Okay, so I think she wrote my memoir. So many similarities: we are both 44, married for 20 years, moms, on a quest for a new mattress. (Like her, I was considering the tempurpedic but now, not much) Like her, I also have this low-grade (sometimes not so low) anxiety that thrums beneath the surface of my really blessed life. I keep waiting for the Bad thing to happen. We also have the same relationship to camping, liking it in theory more than in reality. She explores the angst of letting her nine-year-old son go to camp. This summer I have had to let my 15 year-old-daughter go several hundred miles away as a mother’s helper for six and half weeks. I think a good book reminds us that we are not alone even in our darkest most neurotic hours, and Gideon does precisely that.
“Home Safe” a novel by Elizabeth Berg
One Saturday when she was nine years old, Helen Ames went into the basement, sat at the card table her mother used for folding laundry, and began writing.
Yes, I am always a sucker for a book about writing. I devoured this one in less than twenty-four hours. Berg is always immensely readable.
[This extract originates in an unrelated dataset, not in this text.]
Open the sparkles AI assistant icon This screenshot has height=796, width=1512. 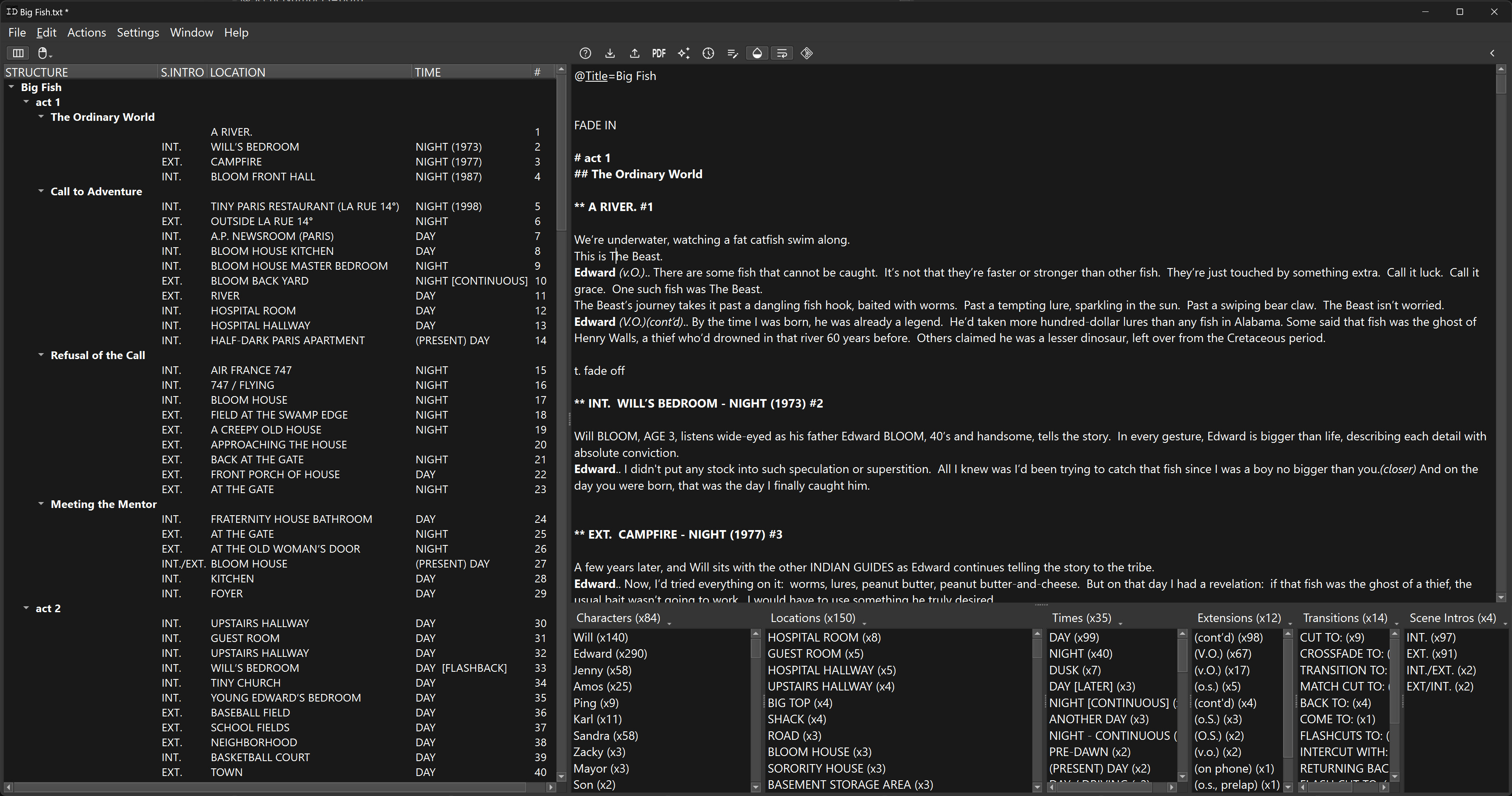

It’s like she’s dropped by for a brief visit to fill you in on what’s been happening to some people she knows. In this case, it’s the life of Helen Ames who has been recently widowed. In the midst of her grief she finds herself unable to write and extremely dependent on her twenty-seven year-old daughter, Tessa. When she makes the shocking discovery that her husband withdrew most of their retirement saving shortly before he died without her knowledge, everything she thought she knew about herself, her husband and her marriage is up for grabs.
“The Lair’s Club” a memoir by Mary Karr
My sharpest memory is of a single instant surrounded by dark.
How did I not read this before now? I’ve heard about it. I’ve seen it. It blew me away. Karr does this tricky thing with memory and tense that absolutely works. Most of the memoir is told in past tense except when we are in the midst of some harrowing memory then it is in present and we are right there with her as she tries to piece it together. This is also one of the few memoirs I’ve read that talks so openly about memory, admitting that it’s often unreliable, letting the reader know that she is struggling to remember what she remembers but is quick to point out hat perhaps her sister might see it another way, polar opposite of what she just wrote. As dark as the story is, it is also laugh out loud funny. It is never maudlin or melodramatic. The tension is pitch perfect, taut all the way through. Amazing, truly.
“My Stroke of Insight- a Brain Scientist’s Personal Journey” by Jill Bolte Taylor, Ph.D.
Every brain has a story and this is mine.
My sister showed me this clip and I knew immediately that I had to read Taylor’s book. I borrowed it from the library but now realize that I will have to buy my own copy to refer to again and again as well as be able to underline passages that speak to me. Jill Bolte Taylor was a thirty-seven-year-old brain scientist when she experienced a massive stroke that obliterated her left brain on December 10, 1996. It took eight years to fully recover but as you will read, what does recover truly mean? She explores and explains what happened to her brain during the stroke and subsequent recovery in terms that are not only easy to understand but also fascinating. I joked that if I had a do-over I would seriously consider going into brain research. She shares the insight she had about how we can all access a true inner peace, feel at one with the universe and how we always have a choice about how we respond to any situation. Did you know that an emotion such as anger takes 90 seconds to physiologically course through your body? After ninety seconds, it’s done. If you are still angry, you are choosing to stay angry. This is a book that everyone should read. It’s invaluable to those who may know somebody who has had a stroke but also to any person wishing to have more insight to this beautiful creation we house in our head called a brain.
I also read some great short stories from the current issue of “The Missouri Review” as well as “The Atlantic Fiction 2009”. I am eagerly waiting for the BASS 2009, edited this year by Alice Sebold.